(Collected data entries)
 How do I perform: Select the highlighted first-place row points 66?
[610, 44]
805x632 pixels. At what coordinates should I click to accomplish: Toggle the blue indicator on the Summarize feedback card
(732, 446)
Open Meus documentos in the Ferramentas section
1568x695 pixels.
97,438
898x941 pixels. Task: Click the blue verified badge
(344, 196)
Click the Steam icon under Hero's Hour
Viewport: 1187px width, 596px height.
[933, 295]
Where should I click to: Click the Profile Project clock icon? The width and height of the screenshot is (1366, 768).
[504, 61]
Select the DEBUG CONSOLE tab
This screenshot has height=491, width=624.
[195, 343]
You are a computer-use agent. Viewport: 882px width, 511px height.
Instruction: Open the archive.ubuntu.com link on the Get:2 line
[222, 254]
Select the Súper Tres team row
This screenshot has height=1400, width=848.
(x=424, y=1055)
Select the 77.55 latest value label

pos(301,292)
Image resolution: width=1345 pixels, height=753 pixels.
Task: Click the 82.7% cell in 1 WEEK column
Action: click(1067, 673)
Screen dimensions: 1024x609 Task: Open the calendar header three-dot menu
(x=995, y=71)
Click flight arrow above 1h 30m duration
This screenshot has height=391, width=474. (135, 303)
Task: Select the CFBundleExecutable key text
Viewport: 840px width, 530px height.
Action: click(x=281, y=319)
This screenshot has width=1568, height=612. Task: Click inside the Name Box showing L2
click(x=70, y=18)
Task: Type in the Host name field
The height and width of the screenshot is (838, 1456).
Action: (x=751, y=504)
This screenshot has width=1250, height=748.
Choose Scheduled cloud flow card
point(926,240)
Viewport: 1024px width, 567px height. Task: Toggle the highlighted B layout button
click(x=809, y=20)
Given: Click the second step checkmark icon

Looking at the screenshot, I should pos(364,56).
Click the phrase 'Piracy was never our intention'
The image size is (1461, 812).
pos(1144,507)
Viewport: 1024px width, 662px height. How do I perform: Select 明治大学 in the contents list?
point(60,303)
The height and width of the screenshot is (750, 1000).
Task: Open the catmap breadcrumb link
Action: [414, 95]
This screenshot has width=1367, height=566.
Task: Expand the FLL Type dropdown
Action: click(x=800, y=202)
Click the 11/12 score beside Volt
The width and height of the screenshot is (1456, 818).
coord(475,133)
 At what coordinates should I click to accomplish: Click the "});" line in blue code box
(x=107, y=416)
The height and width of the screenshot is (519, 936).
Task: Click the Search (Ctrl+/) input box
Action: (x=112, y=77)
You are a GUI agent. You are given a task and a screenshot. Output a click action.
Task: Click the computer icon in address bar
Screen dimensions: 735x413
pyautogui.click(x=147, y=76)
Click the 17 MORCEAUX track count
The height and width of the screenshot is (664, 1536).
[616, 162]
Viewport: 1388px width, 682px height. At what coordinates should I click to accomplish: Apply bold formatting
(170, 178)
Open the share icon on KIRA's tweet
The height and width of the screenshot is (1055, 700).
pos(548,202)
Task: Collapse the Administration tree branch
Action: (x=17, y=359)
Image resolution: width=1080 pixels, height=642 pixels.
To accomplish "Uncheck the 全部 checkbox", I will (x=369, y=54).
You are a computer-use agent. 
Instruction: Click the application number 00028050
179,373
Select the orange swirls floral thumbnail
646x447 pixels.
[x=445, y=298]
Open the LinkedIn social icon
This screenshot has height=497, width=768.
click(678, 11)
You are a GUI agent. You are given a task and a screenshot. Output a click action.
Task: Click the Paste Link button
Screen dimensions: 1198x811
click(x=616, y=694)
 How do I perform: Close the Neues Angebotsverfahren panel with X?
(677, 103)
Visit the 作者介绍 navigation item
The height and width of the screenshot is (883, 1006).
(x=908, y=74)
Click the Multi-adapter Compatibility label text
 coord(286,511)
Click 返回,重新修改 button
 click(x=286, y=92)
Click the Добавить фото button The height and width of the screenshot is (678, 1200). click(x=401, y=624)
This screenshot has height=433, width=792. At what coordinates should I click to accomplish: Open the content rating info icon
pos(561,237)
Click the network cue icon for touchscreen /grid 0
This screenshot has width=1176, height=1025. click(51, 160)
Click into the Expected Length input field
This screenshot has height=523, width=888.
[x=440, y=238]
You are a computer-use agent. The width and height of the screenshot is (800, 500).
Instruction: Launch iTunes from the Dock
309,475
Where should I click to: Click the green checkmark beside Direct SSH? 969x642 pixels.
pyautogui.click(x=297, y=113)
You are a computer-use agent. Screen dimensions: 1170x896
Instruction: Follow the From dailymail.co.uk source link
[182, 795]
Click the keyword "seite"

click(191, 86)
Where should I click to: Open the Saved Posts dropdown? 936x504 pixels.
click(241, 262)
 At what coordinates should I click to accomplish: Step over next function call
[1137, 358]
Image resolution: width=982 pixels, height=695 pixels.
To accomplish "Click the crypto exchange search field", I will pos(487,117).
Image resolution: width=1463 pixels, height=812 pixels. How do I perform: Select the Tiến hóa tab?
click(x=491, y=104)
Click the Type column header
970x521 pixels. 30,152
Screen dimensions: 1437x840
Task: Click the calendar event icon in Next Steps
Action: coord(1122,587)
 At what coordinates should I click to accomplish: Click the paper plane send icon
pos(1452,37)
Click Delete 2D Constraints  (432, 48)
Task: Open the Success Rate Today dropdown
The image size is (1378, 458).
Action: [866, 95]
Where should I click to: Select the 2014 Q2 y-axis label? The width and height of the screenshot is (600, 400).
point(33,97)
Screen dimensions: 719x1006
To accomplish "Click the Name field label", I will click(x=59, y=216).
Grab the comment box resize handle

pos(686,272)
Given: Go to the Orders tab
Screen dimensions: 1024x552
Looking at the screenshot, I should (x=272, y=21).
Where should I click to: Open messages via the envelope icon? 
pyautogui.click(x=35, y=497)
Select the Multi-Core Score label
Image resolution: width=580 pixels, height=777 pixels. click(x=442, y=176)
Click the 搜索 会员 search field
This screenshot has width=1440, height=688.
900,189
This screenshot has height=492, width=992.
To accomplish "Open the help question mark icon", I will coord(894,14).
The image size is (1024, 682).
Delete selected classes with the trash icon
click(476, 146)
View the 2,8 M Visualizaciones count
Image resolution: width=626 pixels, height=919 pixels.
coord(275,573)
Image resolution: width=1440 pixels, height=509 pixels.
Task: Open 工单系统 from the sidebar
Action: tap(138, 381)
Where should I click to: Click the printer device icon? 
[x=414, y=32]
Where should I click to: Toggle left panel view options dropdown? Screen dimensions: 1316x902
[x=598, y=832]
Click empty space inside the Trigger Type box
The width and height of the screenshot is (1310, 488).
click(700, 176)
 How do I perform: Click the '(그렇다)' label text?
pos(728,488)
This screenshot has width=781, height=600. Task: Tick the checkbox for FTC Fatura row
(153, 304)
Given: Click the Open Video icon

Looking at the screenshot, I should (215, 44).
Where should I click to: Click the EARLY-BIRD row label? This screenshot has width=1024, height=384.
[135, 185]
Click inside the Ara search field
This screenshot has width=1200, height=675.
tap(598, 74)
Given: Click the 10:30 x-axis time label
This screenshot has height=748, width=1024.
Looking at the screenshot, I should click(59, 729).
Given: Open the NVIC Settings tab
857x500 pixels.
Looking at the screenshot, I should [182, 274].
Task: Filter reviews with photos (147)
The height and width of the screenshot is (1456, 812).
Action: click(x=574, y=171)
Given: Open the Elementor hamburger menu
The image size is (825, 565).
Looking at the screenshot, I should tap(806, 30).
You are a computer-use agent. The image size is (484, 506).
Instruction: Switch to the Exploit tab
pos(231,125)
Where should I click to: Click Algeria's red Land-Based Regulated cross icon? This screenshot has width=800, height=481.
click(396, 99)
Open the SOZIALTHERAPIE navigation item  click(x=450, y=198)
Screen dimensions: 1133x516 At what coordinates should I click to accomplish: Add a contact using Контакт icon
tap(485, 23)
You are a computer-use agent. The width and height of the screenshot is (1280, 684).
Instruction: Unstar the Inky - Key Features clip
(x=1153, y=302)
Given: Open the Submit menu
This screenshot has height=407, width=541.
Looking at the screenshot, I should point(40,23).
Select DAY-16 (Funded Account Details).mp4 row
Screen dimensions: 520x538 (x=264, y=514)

__What you should do__.
Transcribe each line of the data above, unaltered, from the one where "You are a computer-use agent. The image" appears to the one where "Given: Open the Submit menu" appears, inclusive of both.

__Task response__.
You are a computer-use agent. The image size is (484, 506).
Instruction: Switch to the Exploit tab
pos(231,125)
Where should I click to: Click Algeria's red Land-Based Regulated cross icon? This screenshot has width=800, height=481.
click(396, 99)
Open the SOZIALTHERAPIE navigation item  click(x=450, y=198)
Screen dimensions: 1133x516 At what coordinates should I click to accomplish: Add a contact using Контакт icon
tap(485, 23)
You are a computer-use agent. The width and height of the screenshot is (1280, 684).
Instruction: Unstar the Inky - Key Features clip
(x=1153, y=302)
Given: Open the Submit menu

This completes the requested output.